Ho aspettato qualche giorno per ragionare un po' su Carmelo Bene per verificare come i media grandi e piccoli di questa Nazione avrebbero ricordato il genio della drammaturgia in occasione del decimo anniversario della sua morte, o dell'ultima manifestazione della sua assenza.
Diciamoci subito che è sempre un brutto segnale che un simile genio, un predicato che viene attribuito fin troppo facilmente ai nostri giorni, ma che in questo caso è certamente meritato, che i media nazionali se la siano cavata con il minimo aziendale, con il commosso articoletto in ricordo messo in terza pagina, coccodrillo posticipato di dieci anni, pieno di luoghi comuni e totale mancanza di una minima volontà di spiegare al lettore la personalità e l'opera dell'attore e autore.
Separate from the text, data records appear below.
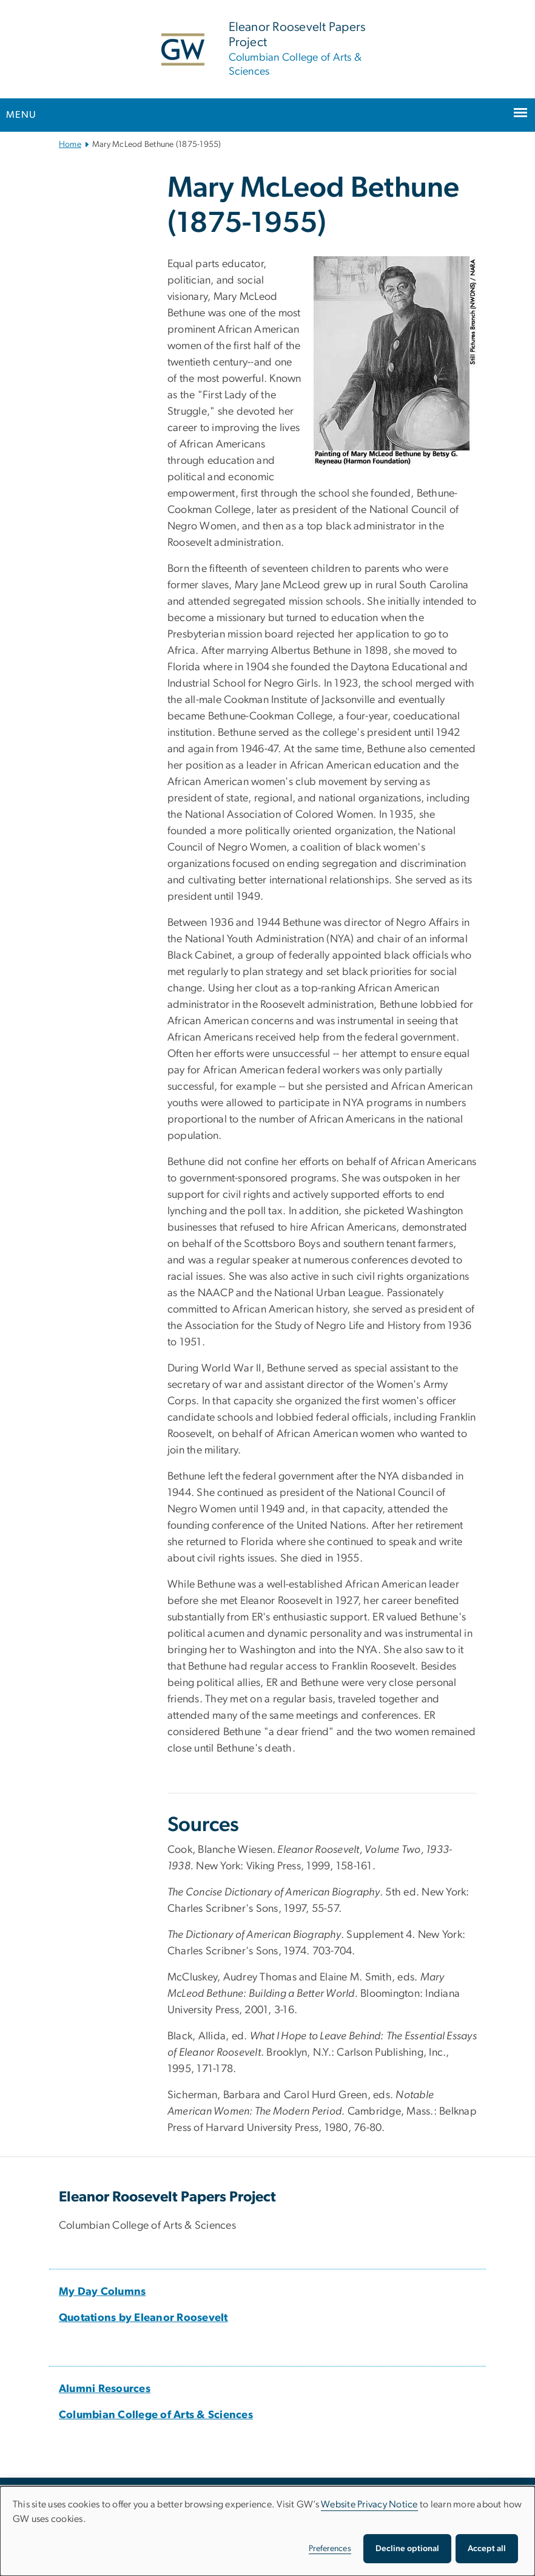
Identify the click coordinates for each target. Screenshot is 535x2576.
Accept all (487, 2548)
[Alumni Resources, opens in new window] (104, 2389)
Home (70, 144)
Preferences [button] (330, 2548)
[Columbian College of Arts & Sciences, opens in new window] (156, 2415)
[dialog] (267, 2531)
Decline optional (407, 2548)
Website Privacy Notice (369, 2504)
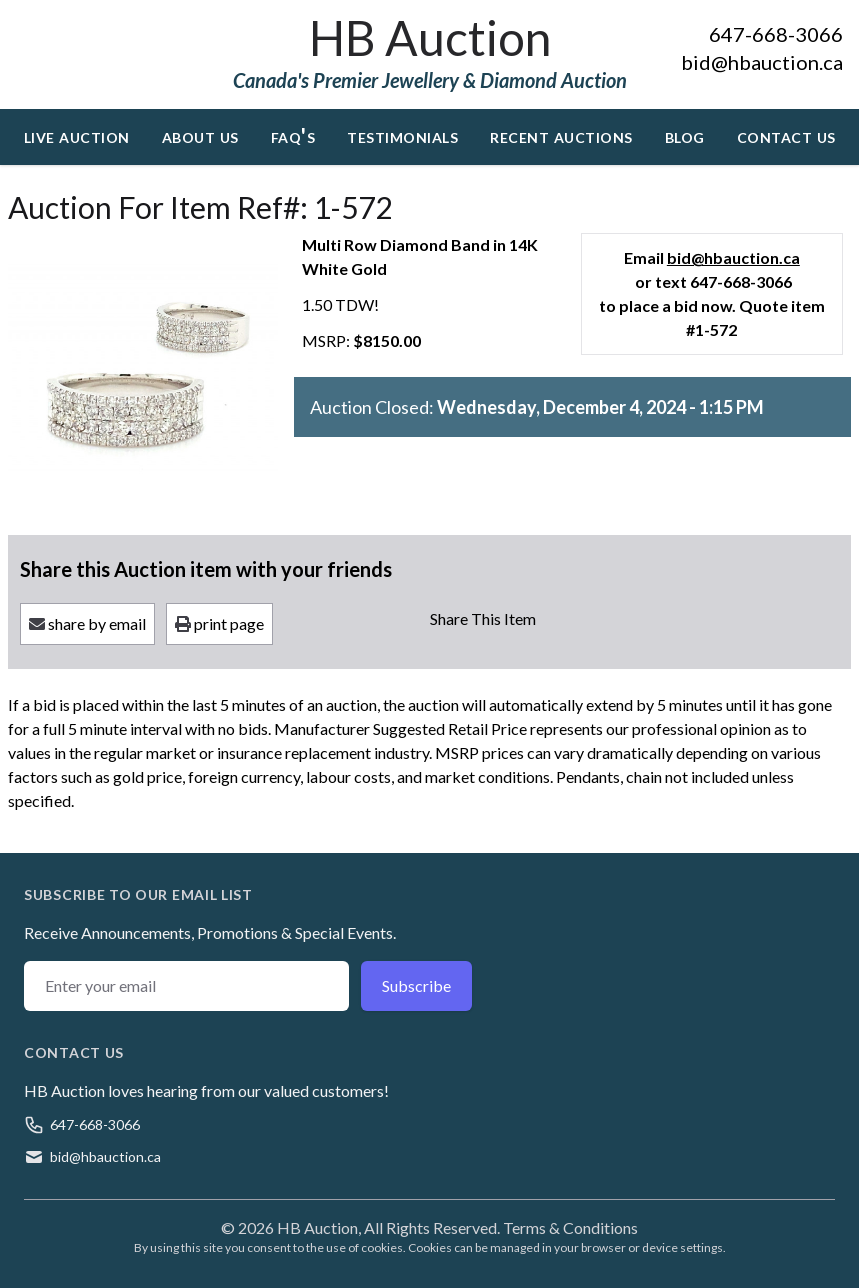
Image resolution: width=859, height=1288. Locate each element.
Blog (685, 135)
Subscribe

Mi sono però piaciuti i due articoli scritti da Elena Gaiardoni su il Giornale, il 15 e il 16 Marzo.
Non stupisce che nessuno abbia pensato a riproporre qualche realizzazione di Bene, che non si sia trovato qualche minuto per illustrarne l'opera, neanche in quei programmi televisivi che ostentano la loro vocazione "culturale". Eppure la Rai ne ha di opere di bene in archivio, così tante che avrebbe potuto dedicare al genio nato a Campi Salentina, un'intera giornata di programmazione.
Eppure dicono che i canali digitali sono nati anche per proporre cose non propriamente popolari e commerciali, oltre che a "Fisica o Chimica", di cui si è fatto gran parlare nei giorni scorsi.
Nemmeno nessun editore ha pensato di riproporre in libreria la sua opera omnia, invece ci si deve accontentare, anche se è un dono prezioso, della biografia dell'attore scritta dal suo amico fraterno e biografo ufficiale Giancarlo Dotto, che è solo un libretto, un "Elogio di Carmelo Bene" (Tullio Pironti Editore, € 3.90) ma la sola testimonianza che può restituire la personalità autentica del raccontato.
Per prima cosa mi pare fuor di ogni logica la definizione di Bene come esemplificazione dell'immagine del genio e della sregolatezza, luogo comune molto praticato sulla stampa, nel giorno del ricordo: non c'era niente di sregolato nel genio di Carmelo Bene, a meno che si voglia definire sregolato lo studio incessante che portava poi l'attore a creare le sue scritture di scena. Studi approfonditi, analitici e scientifici che, per esempio, lo fecero diventare uno dei massimi conoscitori della storia Medicea, quando lavorò alla messa in scena del "Lorenzaccio".
Solo il ragazzino che si trovi casualmente di fronte alla sua Salomè può pensare di essere incappato nelle folli irragionevolezze di un intellettuale perso in chissà quali fantasie, magari pure artificiali.
Per fortuna però la vita da sempre una seconda possibilità e il ragazzino, nel frattempo cresciuto ebbe l'occasione di riscoprire il genio di Carmelo Bene grazie...a Stefan Edberg. la comune ammirazione del gesto tecnico del campione svedese lo portò infatti a riconsiderare le opinioni sul non maestro dell'assenza e a scoprire la sua opera, un universo di conoscenza nel quale è facile perdersi, un inesauribile miniera di sorprese, di bellezza e di divertimento.
Neanche Bene è però rimasto indenne dal culto feticista di un gruppo di fans che non avendo capito molto del suo pensiero lo hanno eletto a profeta di una religione personale, fatta del culto dei suoi aforismi e di alcune celebri invettive, dimentichi però del suo vero comandamento: "DIMENTICATEMI!"
Perché tutta la vita di bene è stata segnata dal demolire quello che aveva costruito, di liberarsi di quello che aveva raccolto, di svuotarsi dopo essersi riempito. L'obiettivo era quella di scomparire e del resto amava dire che lui non era mai nato (figuriamoci poi se poteva morire), di tornare alla innocenza ignorante del fanciullino, privo di sovrastrutture mentali.
In mancanza degli interventi delle istituzioni demandate sono i privati cittadini a restituire al Genio i riconoscimenti che gli si debbono. Youtube è piena di filmati che possono aiutare anche i più giovani a scoprire l'universo Carmelo, in attesa che gli eredi la finiscano di litigare e facciano funzionare la sua fondazione, quell'Immemoriale che il non maestro aveva ideato per conservare e divulgare la propria opera.